WORK ITEM: Pick out each line below containing "Open".

(Saved entries)
-=-=-

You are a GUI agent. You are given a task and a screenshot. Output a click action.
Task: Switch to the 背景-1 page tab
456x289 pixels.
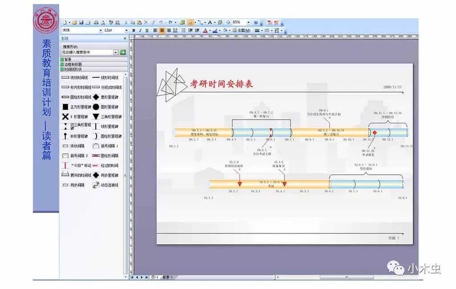(167, 277)
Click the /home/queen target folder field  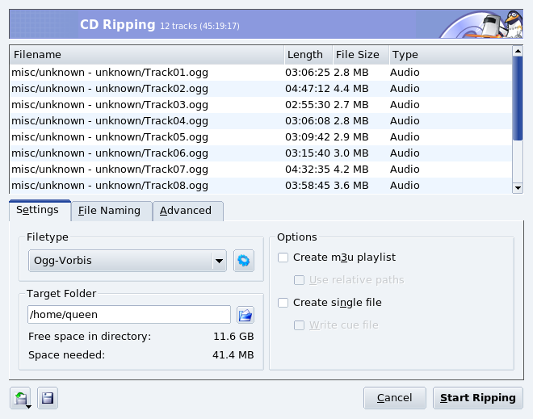pyautogui.click(x=128, y=315)
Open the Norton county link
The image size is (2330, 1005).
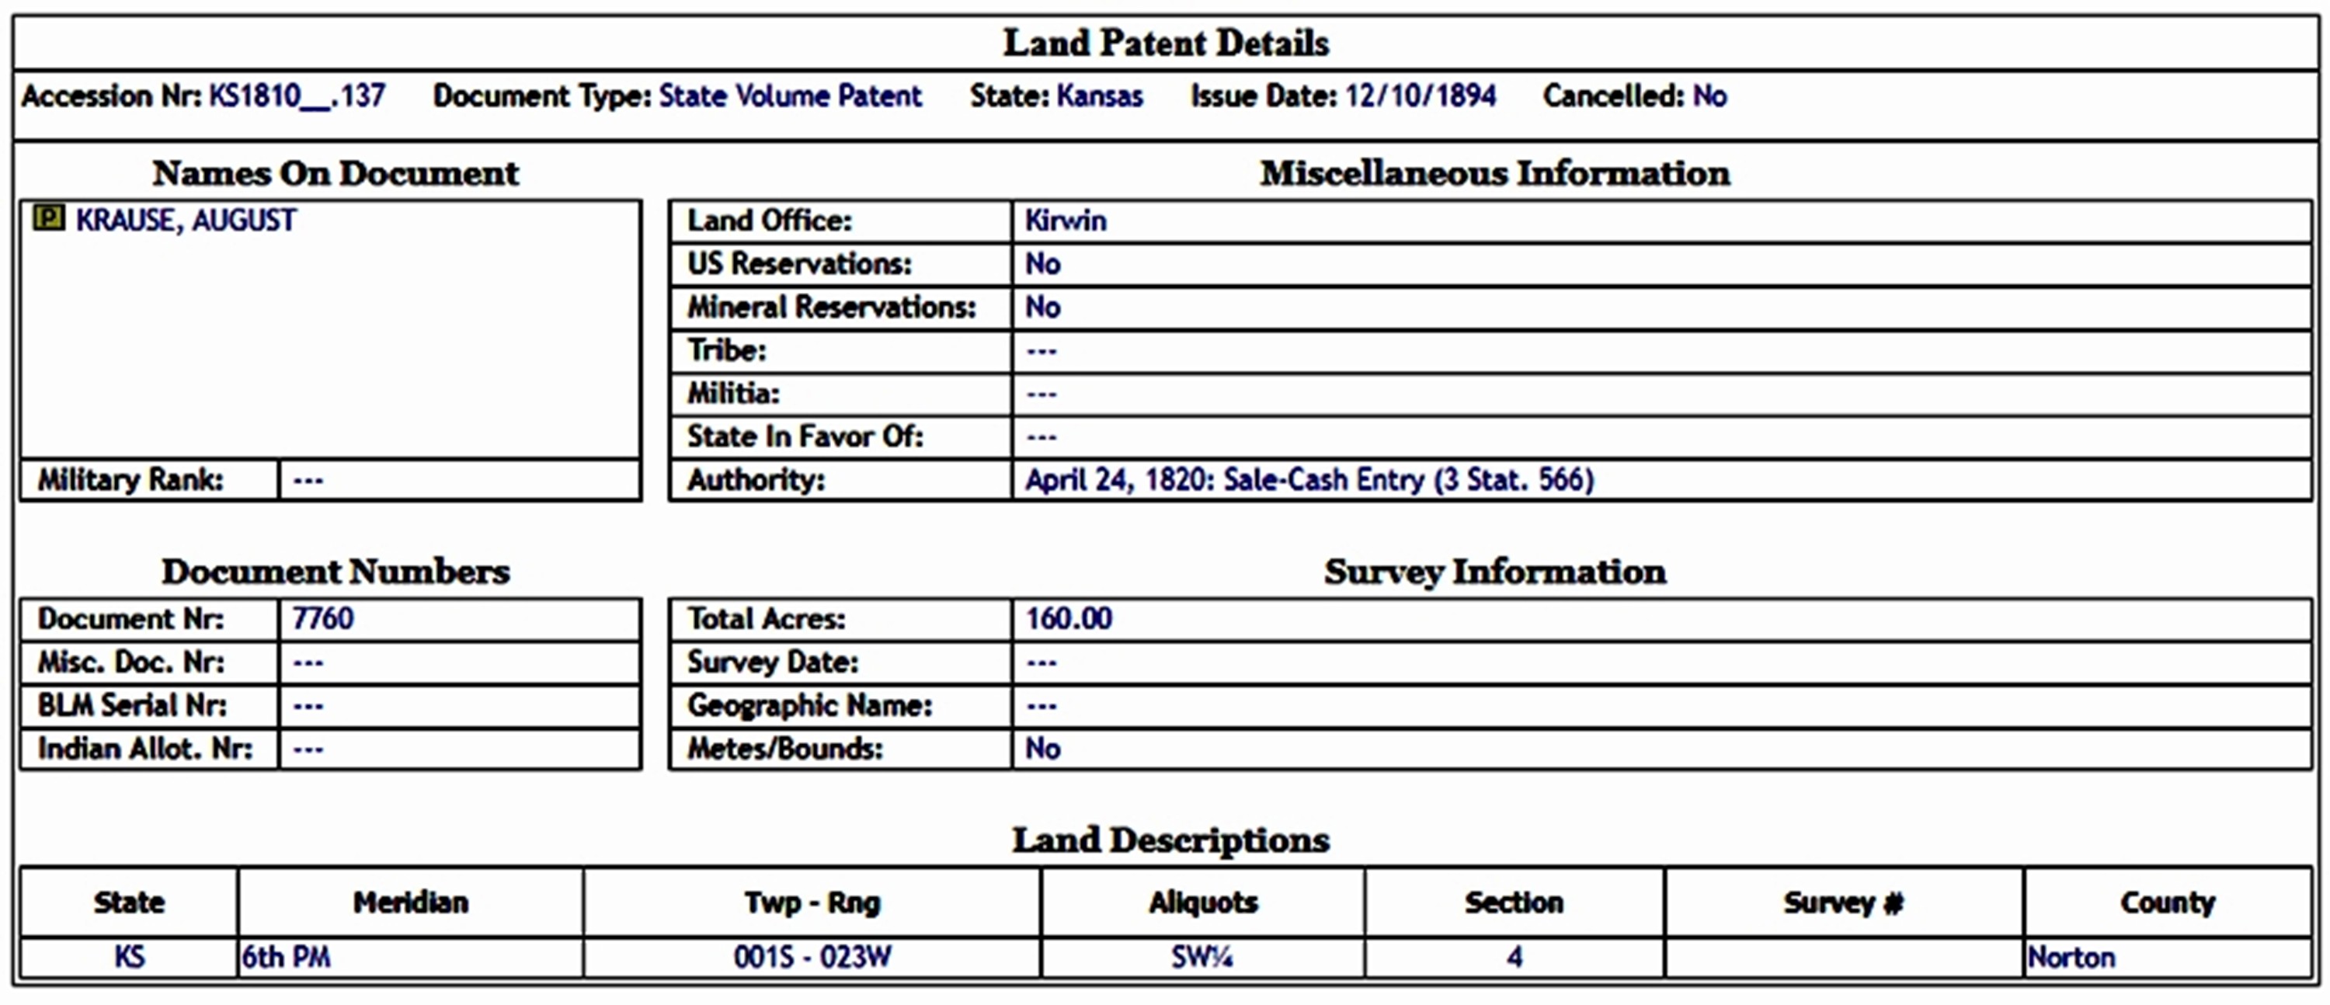tap(2070, 957)
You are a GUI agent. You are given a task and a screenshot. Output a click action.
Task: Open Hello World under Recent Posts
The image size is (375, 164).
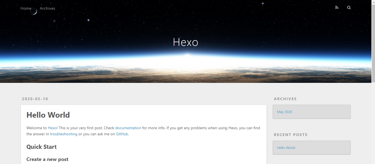coord(286,148)
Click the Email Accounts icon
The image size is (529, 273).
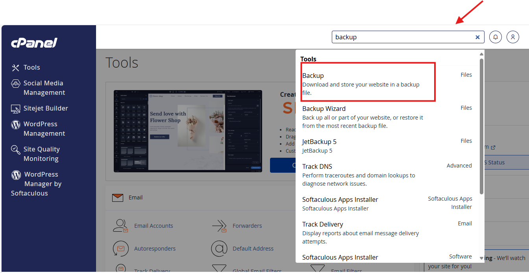pos(120,225)
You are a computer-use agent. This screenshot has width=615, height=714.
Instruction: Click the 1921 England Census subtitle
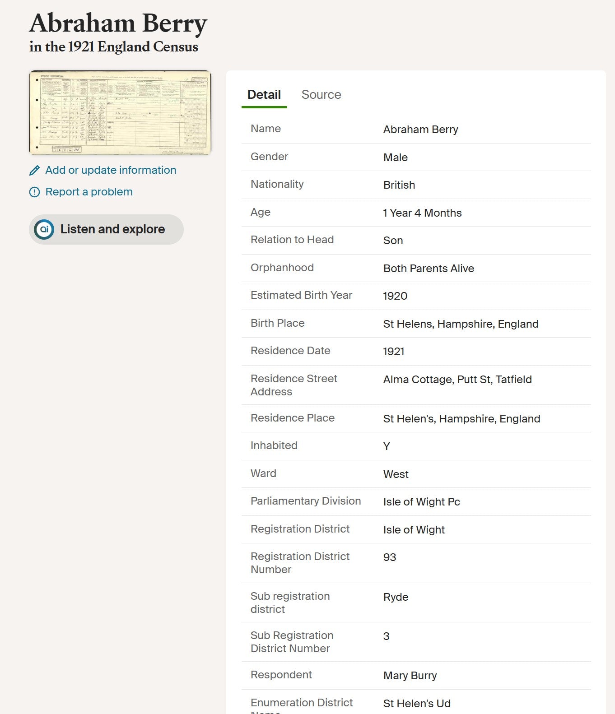tap(113, 47)
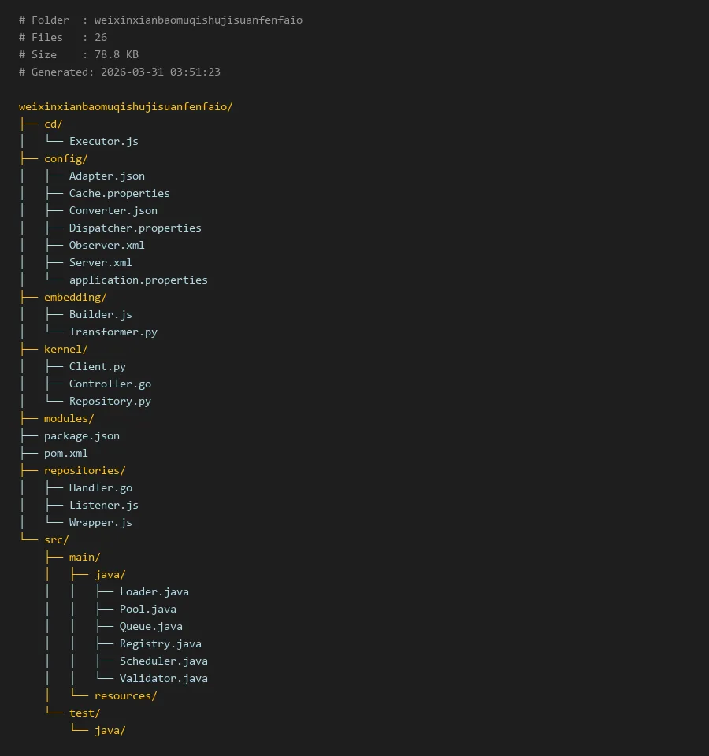Screen dimensions: 709x756
Task: Expand the modules folder
Action: [x=69, y=418]
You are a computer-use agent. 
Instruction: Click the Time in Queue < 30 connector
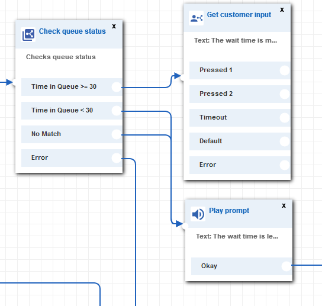point(117,111)
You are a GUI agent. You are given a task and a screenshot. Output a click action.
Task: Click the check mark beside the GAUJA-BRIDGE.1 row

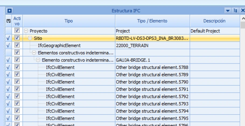pos(9,60)
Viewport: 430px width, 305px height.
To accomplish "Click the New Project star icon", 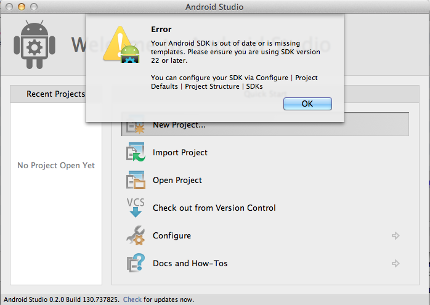I will [x=135, y=125].
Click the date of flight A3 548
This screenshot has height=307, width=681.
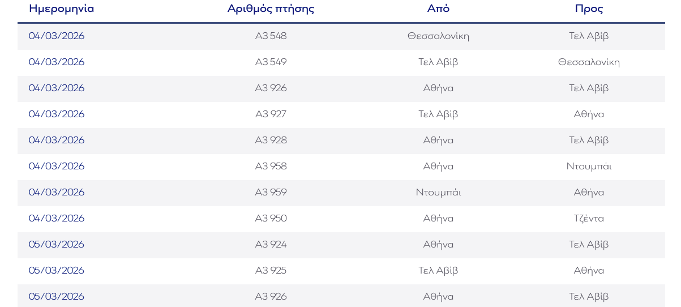[57, 36]

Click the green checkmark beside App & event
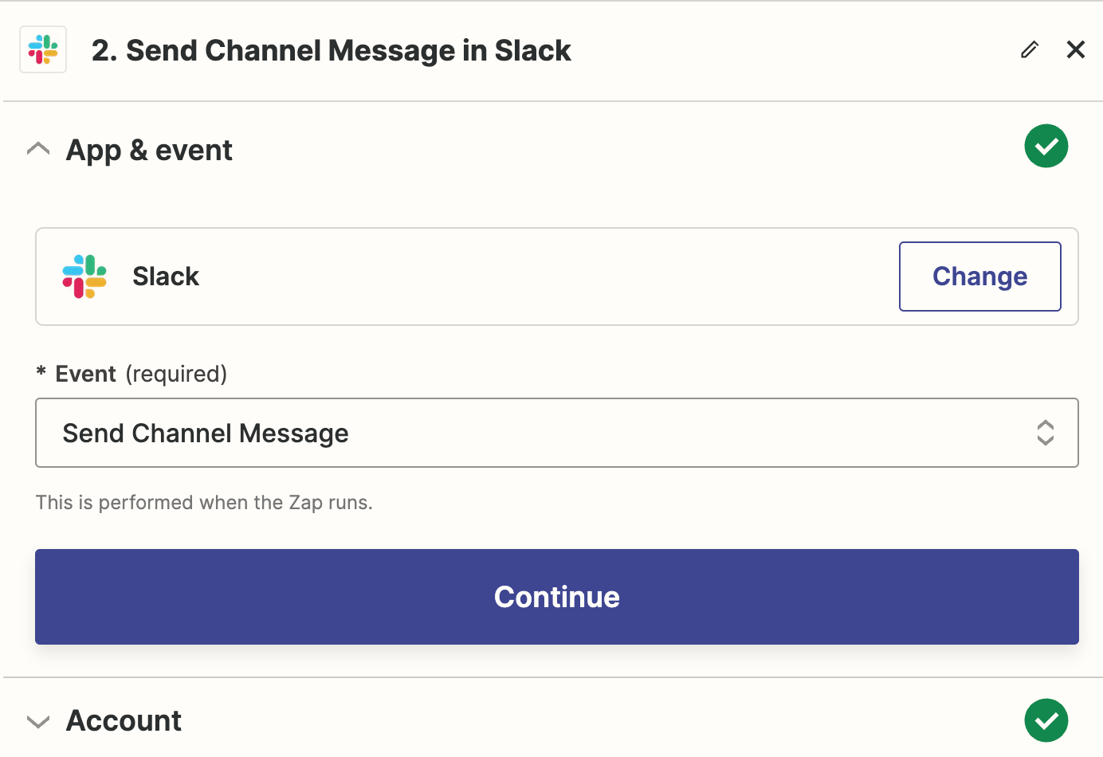1046,147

-=-=-

RESULT OF THE EXERCISE:
Open the Norton county link
Task: Open Hello World under Recent Posts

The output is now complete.